§ **Excerpted passage**:
------------------------------

- Born: 1904 Suvangarlik village, Samarkand region, Turkestan Krai, Russian Empire (located within present-day Jizzakh Region, Uzbekistan)
- Died: 7 October 1978 (aged 73–74) Jizzakh, Uzbek SSR, Soviet Union
- Awards: Hero of Socialist Labour (twice)

= Hamroqul Nosirov =

Uzbek kolkhoz chairman

Hamroqul Nosirov (Хамрокул Насыров, Ҳамроқул Носиров; 1904 – 7 October 1978) was a kolkhoz chairman in the Uzbek SSR who was twice awarded the title Hero of Socialist Labour.

==Biography==
Nosirov was born in 1904 to an impoverished Uzbek family in Suvangarlik village, located in what is now the Sharof Rashidov District of Uzbekistan. With the establishment of kolkhozes in the region in the 1920s, he joined the first agriculture artel in Jizzakh as soon as he could. Although he was initially started off as an ordinary farmer, he was promoted in 1931 to head of livestock at the "10 Years of October" kolkhoz. Eventually he was elected chairman of the Malenkov kolkhoz (renamed to the Moscow kolkhoz in 1957) in 1944. There he worked on bringing up conditions on the farm, which was lagging behind its counterparts. The next year, the farm's yield of cotton, grain, vegetables, and dairy rose for the first time during the war. Having not only raised the production output but also overfilled the quota set by the government, and contributed most of their surplus earnings to the Victory Fund. Five years later the farm absorbed 15 nearby underperforming farms, raising the cotton yield in the areas affected from 17 to 35 centners per hectare. After the yield increased by six centners per hectare in 1956, the farm was awarded the Order of Lenin, and on 11 January 1957 Nosirov was awarded the title Hero of Socialist Labour for obtaining high and stable cotton yields.

------------------------------

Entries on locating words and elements
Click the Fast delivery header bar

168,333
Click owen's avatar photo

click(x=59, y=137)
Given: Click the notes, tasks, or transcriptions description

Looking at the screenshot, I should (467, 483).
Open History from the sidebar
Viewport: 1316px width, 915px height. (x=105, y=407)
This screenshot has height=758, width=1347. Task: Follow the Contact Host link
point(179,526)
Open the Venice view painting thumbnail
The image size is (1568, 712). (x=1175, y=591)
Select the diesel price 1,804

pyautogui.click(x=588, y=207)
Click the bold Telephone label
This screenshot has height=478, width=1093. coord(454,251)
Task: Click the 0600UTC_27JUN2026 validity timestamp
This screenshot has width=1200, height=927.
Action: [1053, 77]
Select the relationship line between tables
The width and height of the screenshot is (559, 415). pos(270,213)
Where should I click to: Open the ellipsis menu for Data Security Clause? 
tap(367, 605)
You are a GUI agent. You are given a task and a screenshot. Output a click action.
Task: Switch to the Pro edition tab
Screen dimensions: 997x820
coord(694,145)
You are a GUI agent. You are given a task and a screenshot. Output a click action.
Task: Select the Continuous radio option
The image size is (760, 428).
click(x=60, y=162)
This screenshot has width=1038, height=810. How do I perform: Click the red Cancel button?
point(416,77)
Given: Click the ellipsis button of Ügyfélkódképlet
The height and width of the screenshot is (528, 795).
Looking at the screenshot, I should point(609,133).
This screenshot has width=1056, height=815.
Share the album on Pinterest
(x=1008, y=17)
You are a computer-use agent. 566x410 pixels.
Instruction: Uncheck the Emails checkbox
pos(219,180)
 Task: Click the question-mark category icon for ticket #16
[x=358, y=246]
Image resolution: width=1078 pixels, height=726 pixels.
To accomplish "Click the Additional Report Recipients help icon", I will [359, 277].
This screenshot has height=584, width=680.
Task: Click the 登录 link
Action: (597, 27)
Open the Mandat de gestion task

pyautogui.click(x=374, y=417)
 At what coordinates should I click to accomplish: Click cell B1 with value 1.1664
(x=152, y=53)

------------------------------

§ **Requirement 1**:
Extract the stretch of the Nosirov biography from "Hamroqul Nosirov (Хамрокул" through "of Socialist Labour.".
§ **Requirement 2**:
According to the Nosirov biography, in what year was he elected chairman of the Malenkov kolkhoz?
These entries were drawn from a separate source unrelated to the Nosirov biography.

§ **Written solution 1**:
Hamroqul Nosirov (Хамрокул Насыров, Ҳамроқул Носиров; 1904 – 7 October 1978) was a kolkhoz chairman in the Uzbek SSR who was twice awarded the title Hero of Socialist Labour.

§ **Written solution 2**:
1944